Teruskan berita tentang peringatan BMKG mengenai potensi karhutla di Riau, dimulai setelah kalimat terakhirnya.

● **KUTIPAN BACAAN**:
━━━━━━━━━━━━━━━━━━━━━━━━━━━━━━

SIAGA-FM – BMKG memperingatkan tingginya potensi kebakaran hutan dan lahan (karhutla) di wilayah Riau dan sekitarnya. Hal itu menyusul puncak musim kemarau yang terjadi lebih awal dibandingkan wilayah lain di Indonesia.
“Puncak musim kemarau di Riau berlangsung pada Juli,
berbeda dengan mayoritas wilayah Indonesia yang puncaknya terjadi di Agustus.
Karena itu, Riau sedang dalam masa paling rawan terjadinya karhutla,” ungkap
Kepala BMKG, Dwikorita Karnawati, dalam rapat koordinasi penanganan karhutla di
Pekanbaru, Riau, Rabu (24/7/2025).
Berdasarkan prakiraan iklim BMKG, curah hujan di wilayah
Riau selama dasarian III Juli hingga dasarian I Agustus diprediksi berada pada
kategori rendah, yaitu di bawah 50 mm, bahkan sebagian wilayah di bawah 20 mm.
Curah hujan baru diperkirakan mulai meningkat pada dasarian II Agustus.
Dengan curah hujan rendah, tingginya suhu permukaan, dan
kondisi lahan gambut yang mengering, wilayah Riau memerlukan kewaspadaan ekstra
dari semua pihak.

━━━━━━━━━━━━━━━━━━━━━━━━━━━━━━

● **DATA TERKUMPUL**:
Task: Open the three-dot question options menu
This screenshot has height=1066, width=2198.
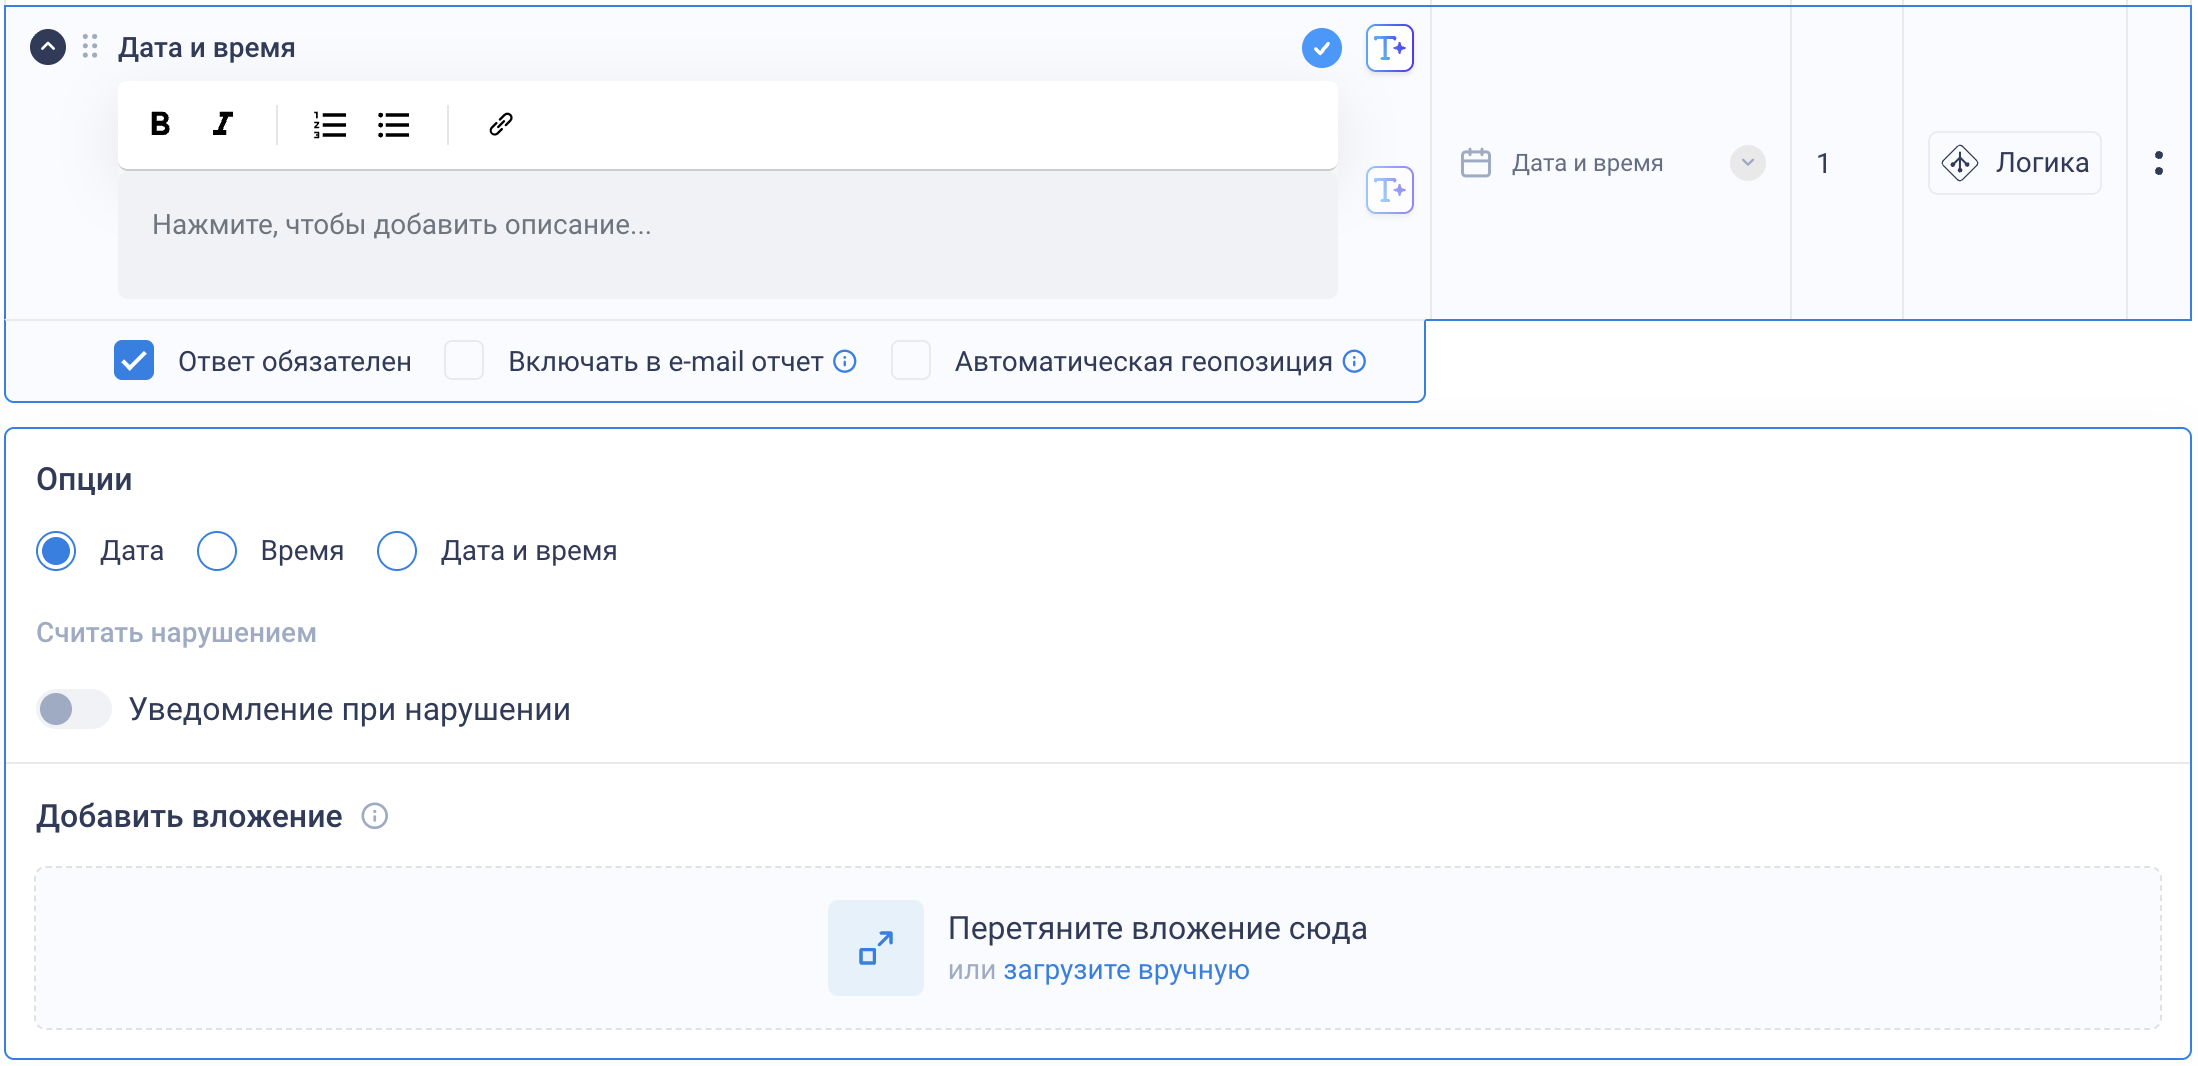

━━━━━━━━━━━━━━━━━━━━━━━━━━━━━━

● **JAWABAN**:
Kondisi kekeringan ini diperparah dengan terbatasnya
pertumbuhan awan hujan, sehingga memperkecil peluang pemadaman melalui operasi
Teknologi Modifikasi Cuaca (TMC).
“Hari ini awan sangat minim. Namun semalam, kami
bersyukur bisa melakukan penyemaian hingga pukul 21.00 WIB untuk menabung air
agar melembabkan lahan gambut,” ujar Dwikorita.
Ia menambahkan, potensi keterbakaran lahan di Riau berada
pada tingkat “sangat tinggi” sejak 23 hingga 24 Juli, menurun sementara di 25
dan 26 Juli, namun kembali meningkat di akhir bulan.
BMKG juga mengingatkan agar data hotspot perlu dianalisis
secara cermat.
“Tidak semua hotspot dari satelit luar negeri itu akurat.
Bahkan ada yang hanya akibat refleksi panas permukaan, bukan dari kebakaran
lahan,” jelas Dwikorita.
Ia menegaskan, sistem satelit dalam negeri seperti
SiPongi lebih bisa diandalkan karena mampu membedakan tingkat kepercayaan titik
panas dan memantau secara real-time.
BMKG terus memperbarui prediksi cuaca harian dan
berkoordinasi intensif dengan BNPB untuk menyesuaikan lokasi penyemaian awan
berdasarkan potensi pertumbuhan awan hujan.
BMKG juga menyerukan kolaborasi lintas sektor untuk
mengantisipasi dan menekan risiko bencana karhutla yang bisa meluas jika tidak
ditangani secara cepat dan tepat. (SP)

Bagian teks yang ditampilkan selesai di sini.